Hay un momento en la vida de los enamorados en que la brisa se detiene para dar paso a un recuerdo inverosímil que más bien acontece en presente. En ese momento, quizás por accidente, sucede una historia tan profunda como vaga que penetra en la mente, en el corazón y en el tiempo. ¿Es acaso nuestro naufragio, el destino? Es en ese pequeño instante, tan etéreo, tan largo, tan ajetreado, en que nuestros ojos, particularmente inocentes, se cierran para por fin ver hacia adentro, y en ese umbral reconocerse, representarse; y por allí, en una esquina, encontrar esa parte faltante, en cuya penumbra depositamos usualmente todas nuestras dudas sobre el futuro.
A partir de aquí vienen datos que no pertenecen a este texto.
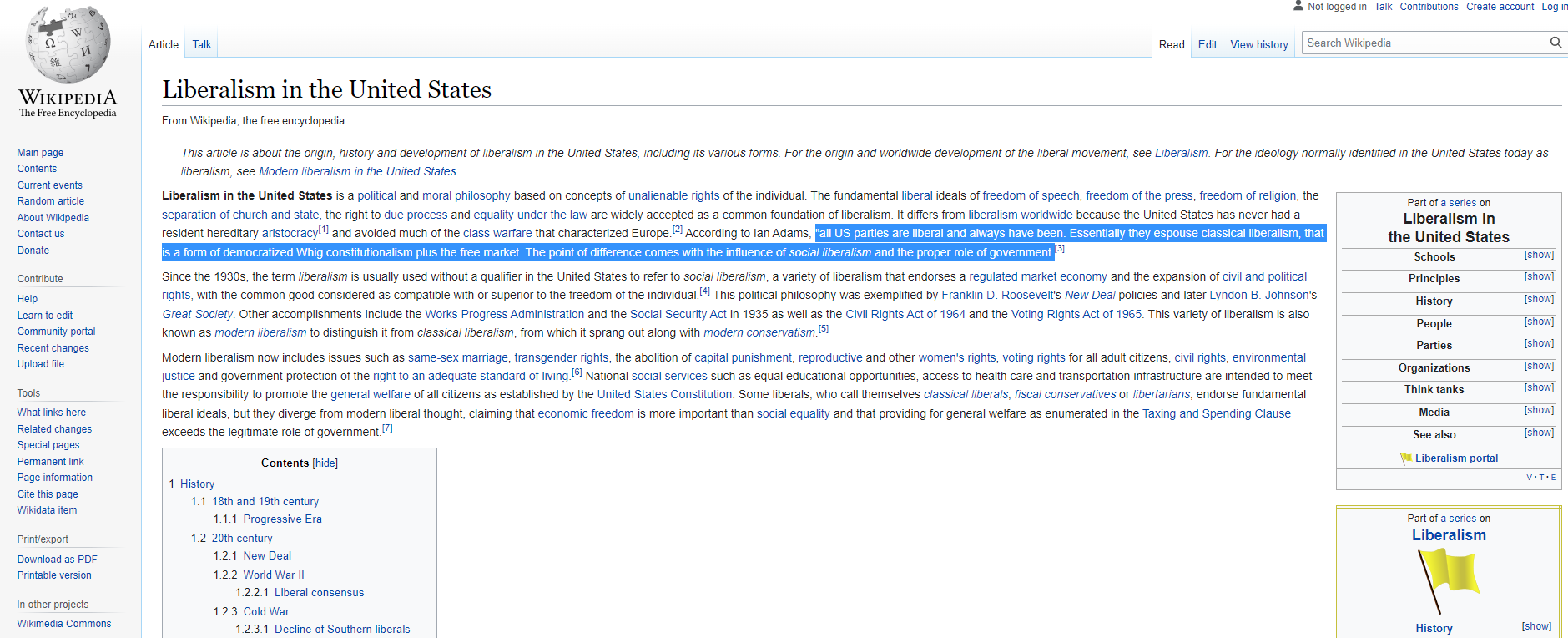Show the Principles section list
The width and height of the screenshot is (1568, 638).
pyautogui.click(x=1538, y=276)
Hay un momento en la vida de los enamorados en que los segundos se vuelven líquidos y viajan. ¿A dónde? Quizás nunca lo sabremos. Sólo van a otra parte, se extrapolan de nosotros. Es en ese momento cuando las palabras se agotan, ya no alcanzan para describir aquello que sentimos ni aquello que vemos tras bambalinas; cuando los llantos se secan y las flores vuelan sobre un cosmos herido, pero naturalmente incandescente. Hay un momento en que la noche vuelca su cuerpo sobre lo incierto, sobre nosotros, en que la memoria se sacude un instante, haciéndonos olvidar incluso nuestro nombre. Hay un momento en que los recuerdos se pierden, no importan, pues lo realmente relevante gira en torno a los minutos que aún no pasan, a la luz que aún no impacta en las mejillas, al clamor sosegado que aún no despiden dos manos encontradas. Hay un momento en la vida de los enamorados en que las almas pueblan la pérfida voz perdida en el paisaje. No el paisaje instantáneo. No la imagen capturada por la cámara, sino el sueño roto que comienza a reconfigurarse entretanto el tacto se extiende, como pétalos sobre un oleaje de paz.
No sé para que publico, de todas formas no ves mis indirectas.